Moreau and colleagues at the U.S. Geological Survey, UW-Madison, the University of Colorado and Chapman University chose to look at the role of dissolved organic carbon (DOC), a richly colored brew created as plants and other organic materials decay into a soup of proteins, acids and other compounds. DOC can tint wetlands and streams shades of yellow to dark brown.
DOC has noticeable effects on bacterial mercury processing. "They seem to methylate mercury better with DOC present," says Moreau.
In the current studies, the scientists looked at the effects of DOC samples collected from two different organic-rich environments, a section of the Suwannee River and Florida's Everglades.

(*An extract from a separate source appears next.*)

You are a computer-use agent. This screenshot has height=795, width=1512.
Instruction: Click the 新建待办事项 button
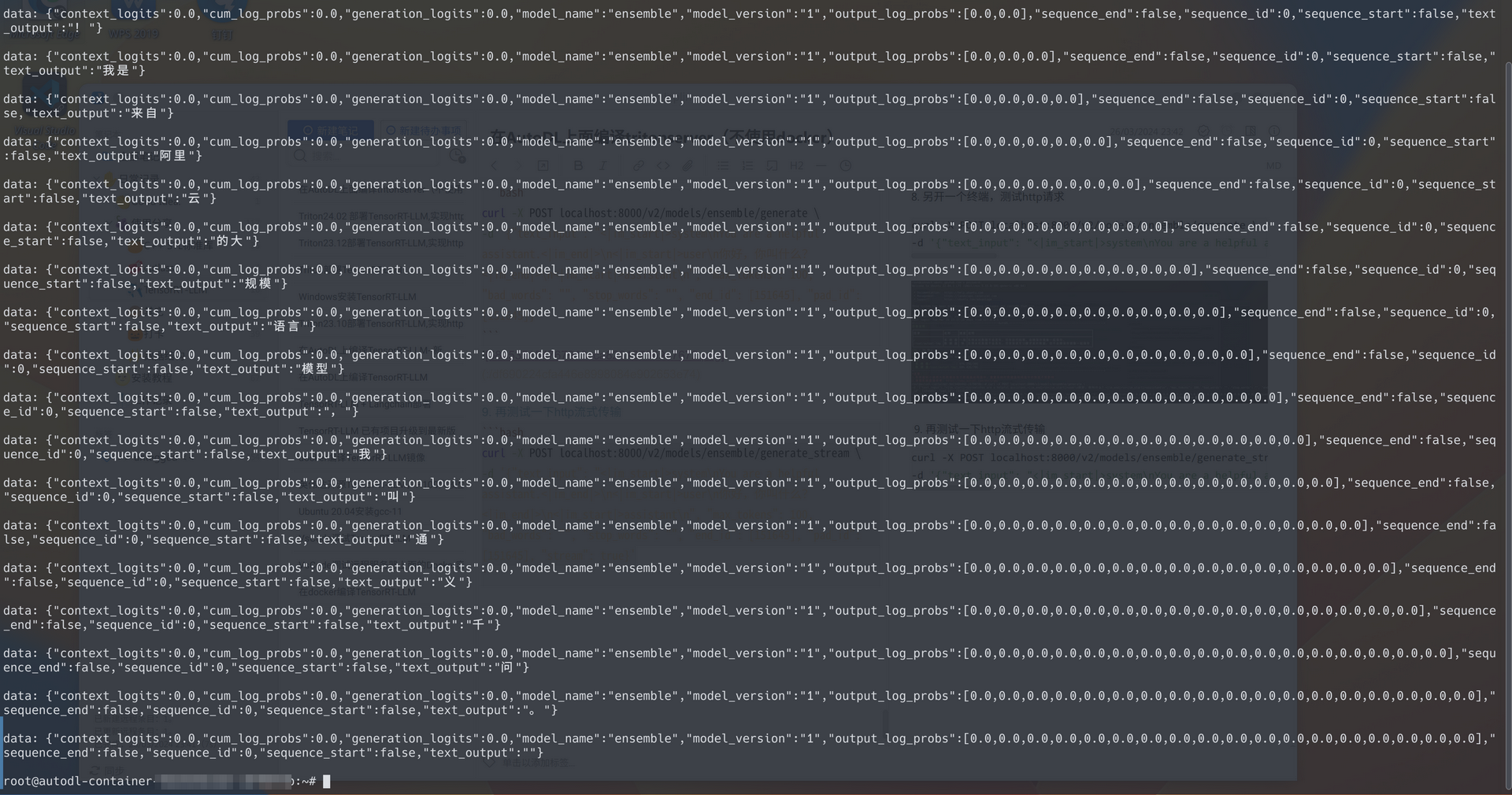coord(424,130)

"We found that different DOCs have different positive effects on methylation - they both seem to promote mercury methylation, but to different degrees," Moreau explains.
Because DOC is virtually ubiquitous in aqueous environments, its effect on mercury processing may be an important factor in determining mercury bioavailability.
Moreau and his colleagues are now working to understand how DOC promotes methylation. One possibility is that DOC acts indirectly by increasing bacterial growth, while another is that DOC may directly interact with the mercury itself to boost its ability to enter bacteria.
Although mercury already in the environment is there to stay, Moreau says an understanding of what regulates mercury toxicity is critical for developing ecosystem-level management strategies.
"Strategies to deal with methylmercury production [should] lead to hopefully more efficient ways to reduce human consumption of methylmercury and lead to less potential human health problems," he says.